NETIF_F_LLTX and race conditions

[Posted February 1, 2005 by corbet]

Network drivers must provide a function (hard_start_xmit()) for the networking layer to call whenever it decides the time has come to send out a packet. Normally, calls to hard_start_xmit() are serialized with a spinlock (xmit_lock) in the net_device structure. In this way, the networking subsystem guarantees that it will not attempt to send multiple packets simultaneously on the same interface.

This method works, but it is not quite ideal, especially for high-performance network adaptors. Most drivers already implement their own internal locking, rendering xmit_lock redundant. The xmit_lock can also cause a certain amount of cache line bouncing on SMP systems with a lot of networking traffic. To work around these problems, the NETIF_F_LLTX "feature" flag was added in 2.6.9. If a driver sets NETIF_F_LLTX on its interface, it is declaring that it performs its own locking, and its hard_start_xmit() function will be called without the xmit_lock held.

All seemed well for a while, but, back in December, Roland Dreier noticed a problem. When a network driver notices that an interface's transmit buffers are too full to accept any more packets, it calls netif_stop_queue() to inform the networking layer. Its hard_start_xmit() method should then not be called until the driver (with a call to netif_wake_queue()) indicates that new packets can, once again be accepted. Network drivers thus can count on not being asked to transmit packets when they have stopped the queue.

Unless, as it turns out, they have set NETIF_F_LLTX. The lack of transmit locking in the networking layer itself leads to a situation where hard_start_xmit() can be called simultaneously on multiple processors; hard_start_xmit() is supposed to handle that situation with its own locking. But, if one hard_start_xmit() call fills the transmit buffer and stops the queue, the second call will proceed in a state it had not expected: it has a packet to transmit but no place to put it. In most cases, this race leads to a strange error message in the system logs. In a poorly-written driver, worse things could happen.

Roland's initial problem report included a patch which silenced the log message. The networking hackers did not like that solution, however; they feared that it could hide serious (unrelated) bugs. So they set out to come up with a better solution. The result was a lengthy patch which made some significant changes to how network driver locking works. Uses of xmit_lock were changed to disable interrupts, so that lock could be used in interrupt handlers as well. Drivers could then use xmit_lock (rather than their own lock) for internal locking. The NETIF_F_LLTX flag was redefined to indicate that the transmit routine was completely lockless, a condition which only applies to certain types of software device. The end result was most of the advantages of NETIF_F_LLTX but with the race condition solved. A version of this patch was merged as part of 2.6.11-rc2.

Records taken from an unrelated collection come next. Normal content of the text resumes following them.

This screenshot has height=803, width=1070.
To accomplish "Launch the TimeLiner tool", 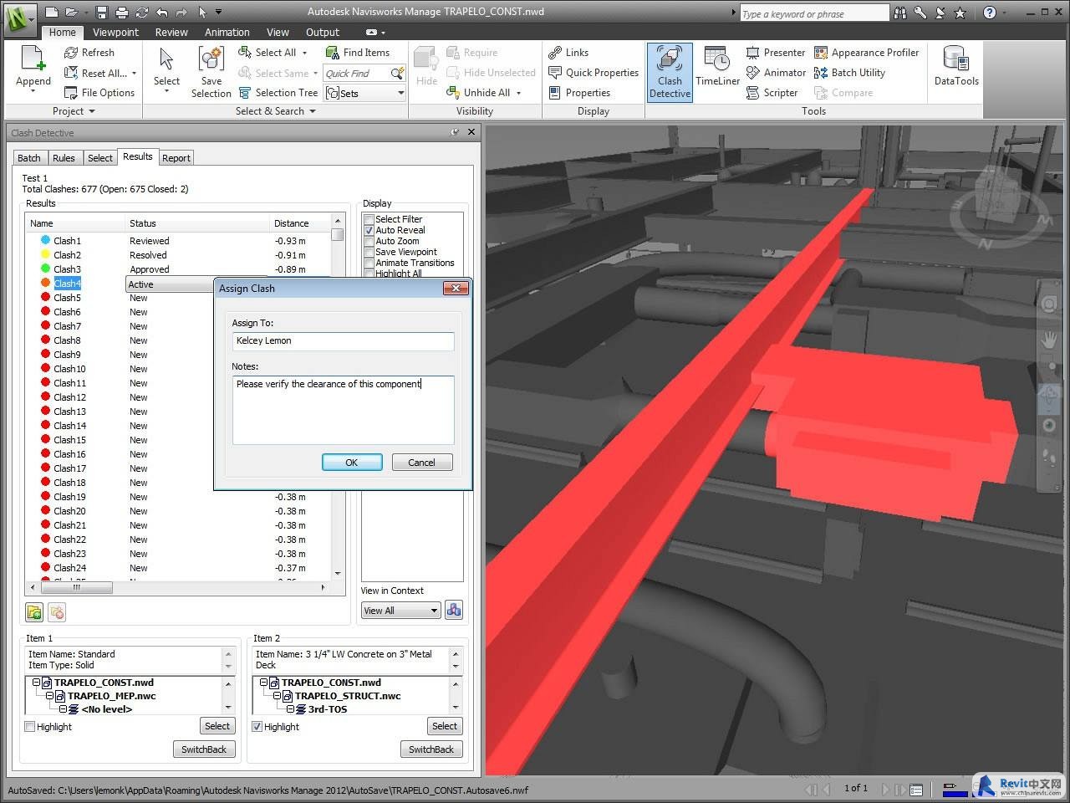I will point(717,67).
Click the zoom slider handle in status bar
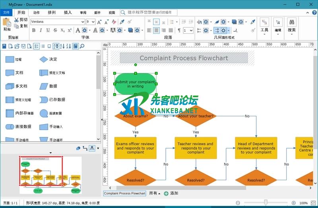The height and width of the screenshot is (208, 318). point(265,203)
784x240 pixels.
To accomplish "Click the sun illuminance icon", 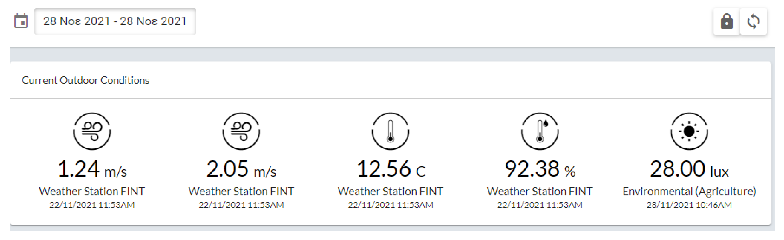I will pos(689,131).
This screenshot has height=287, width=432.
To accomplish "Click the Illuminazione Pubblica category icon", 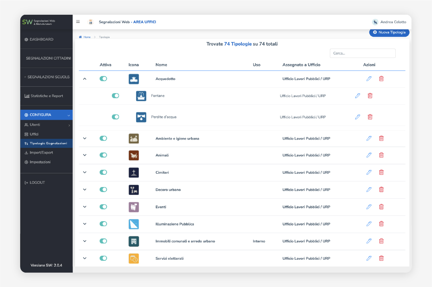I will [x=133, y=224].
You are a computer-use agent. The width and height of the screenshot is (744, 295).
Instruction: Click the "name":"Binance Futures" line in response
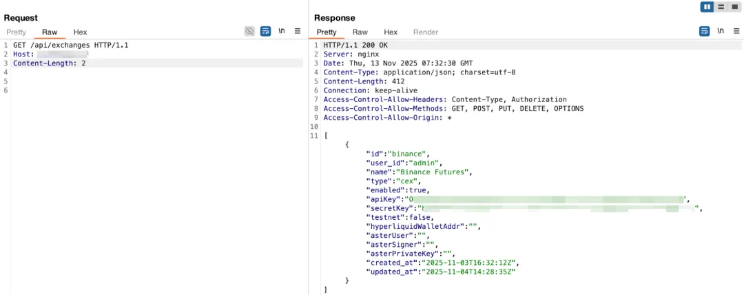pos(421,172)
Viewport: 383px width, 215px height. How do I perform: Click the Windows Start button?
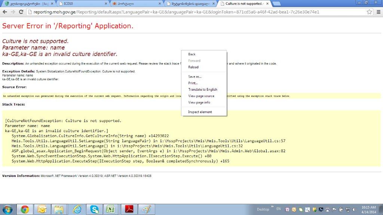tap(7, 209)
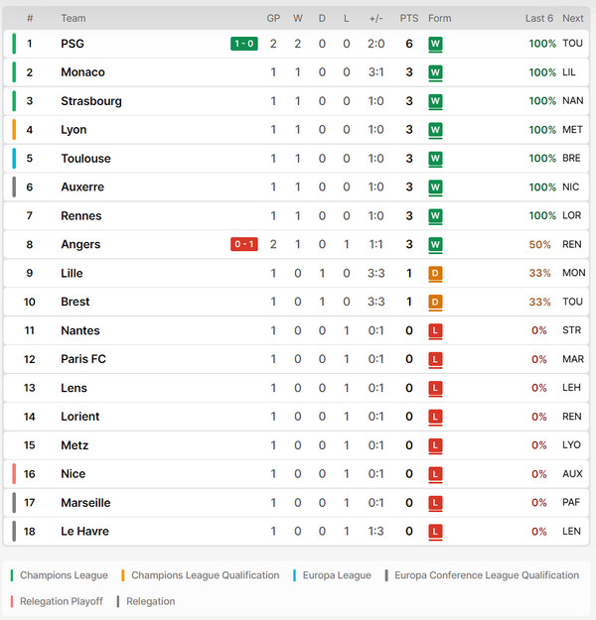Click Nantes' red L form badge
This screenshot has height=620, width=596.
(x=435, y=330)
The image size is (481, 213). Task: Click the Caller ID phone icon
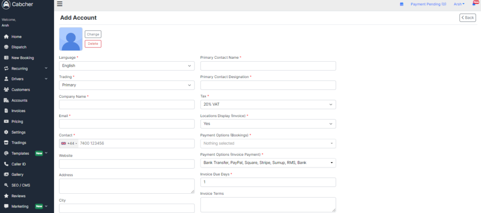[6, 164]
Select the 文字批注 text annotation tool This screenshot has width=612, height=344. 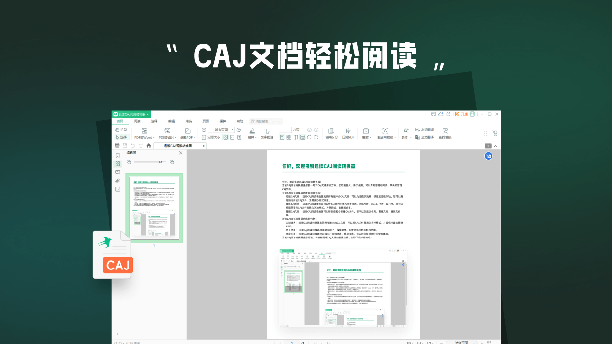click(x=267, y=133)
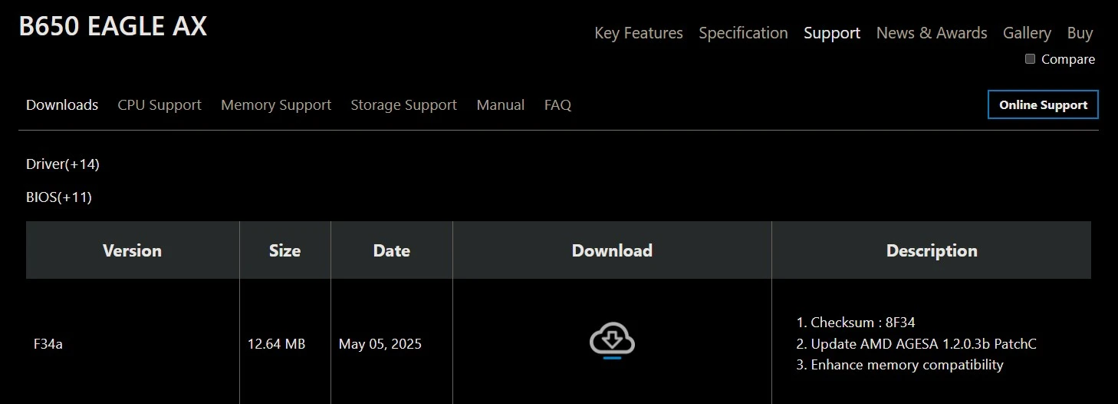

Unfortunately, there were some difficulties. The locking changes led to deadlocks in certain situations where the driver would try to grab a lock already held by the networking code which called it. Network drivers had to be careful not to do anything (such as spin_unlock_irq()) which would enable interrupts while xmit_lock was held. dev_kfree_skb() could no longer be called in any place where xmit_lock was held, since its use is not legal when interrupts are disabled. Overall, there were enough problems with this approach that the patch was backed out after the -rc2 release, and the developers started over.

The current approach, as proposed by David Miller, is to leave things as they are and silence the log message. The patch has been tweaked a bit since first proposed by Roland in December; it now tries to distinguish the NETIF_F_LLTX race from other (more serious) calls to hard_start_xmit() with the transmit buffer full. This is done by checking to see if the queue has been stopped; if so, it is a harmless race and transmission of the packet is silently deferred. If the queue is still running, however, then something has gone wrong somewhere. This change must be made in all drivers which use NETIF_F_LLTX - a relatively small set. It's a small change, but it is a change in the rules for network drivers and worth being aware of.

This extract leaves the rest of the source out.